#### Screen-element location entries
------------------------------

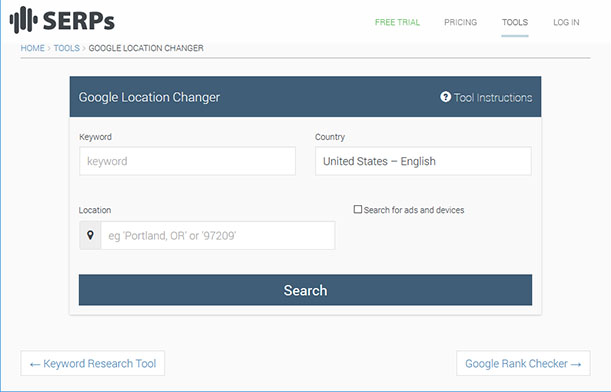Viewport: 611px width, 392px height.
Task: Select the FREE TRIAL nav link
Action: 397,22
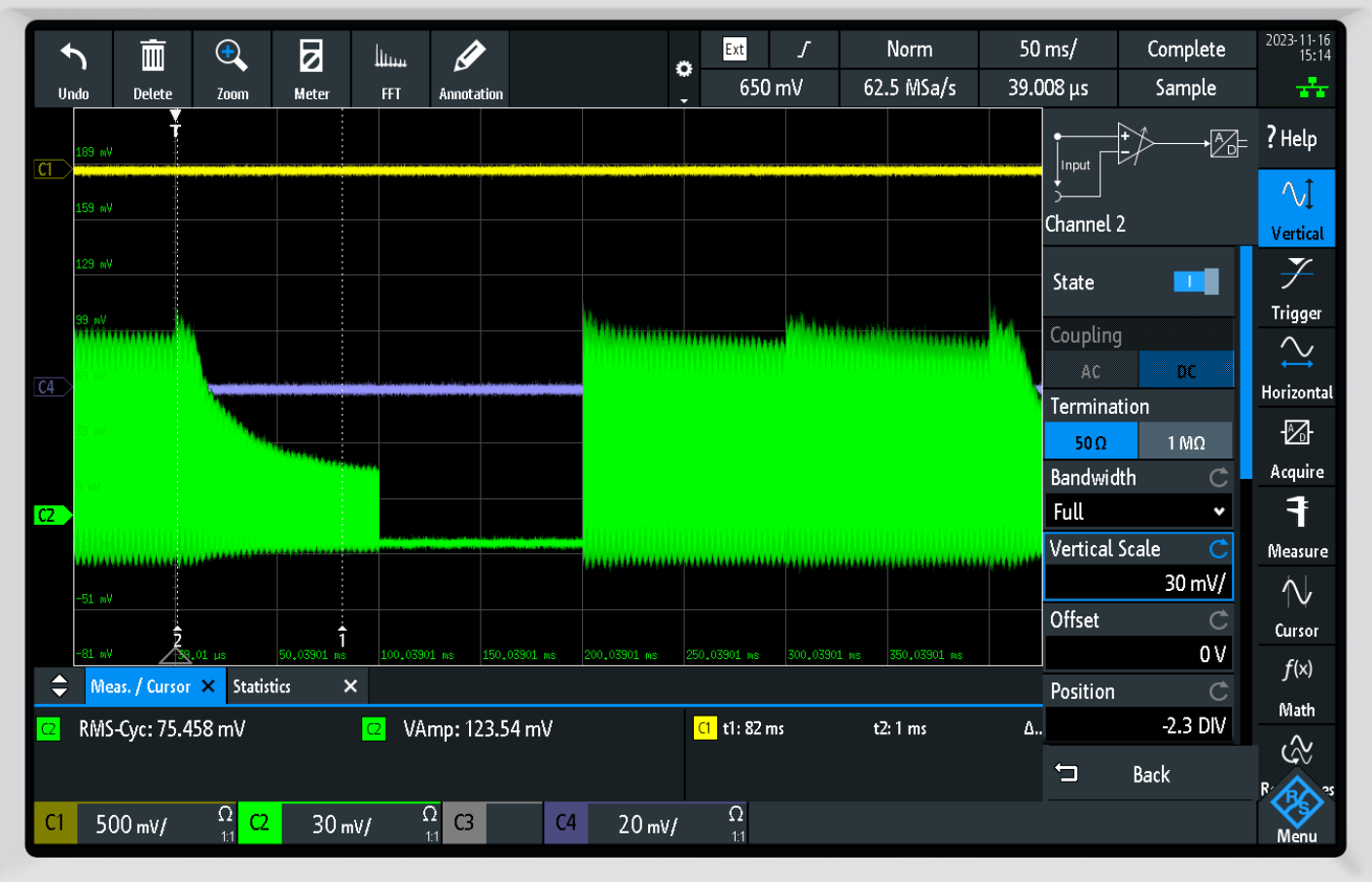Open the Trigger settings menu

(x=1296, y=287)
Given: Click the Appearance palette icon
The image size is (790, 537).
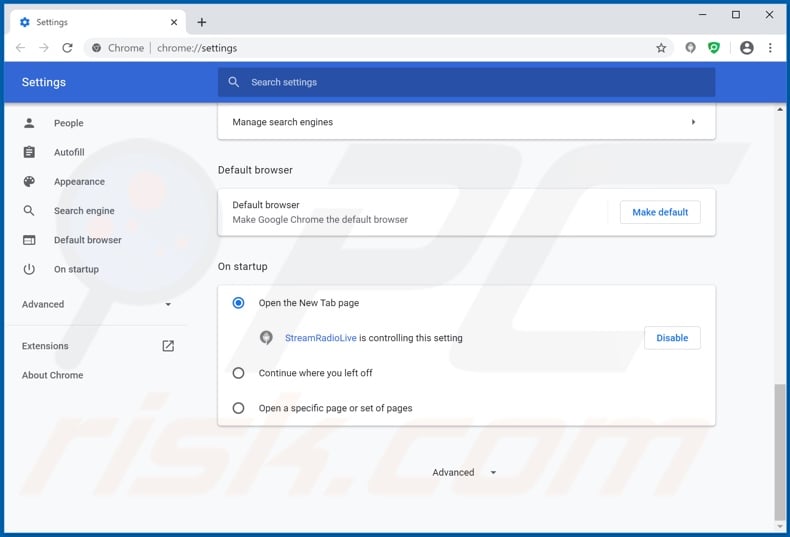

------------------------------

#### TO BE DONE
Rewrite all of the entries above, substituting "screenshot dimensions" for "image size" and leaving everything else unchanged. Omit the pictures from your answer.

#### SOLUTION BELOW
Viewport: 611px width, 392px height.
Task: Select the FREE TRIAL nav link
Action: 397,22
Open the Trigger settings menu

(x=1296, y=287)
Given: Click the Appearance palette icon
The screenshot dimensions is (790, 537).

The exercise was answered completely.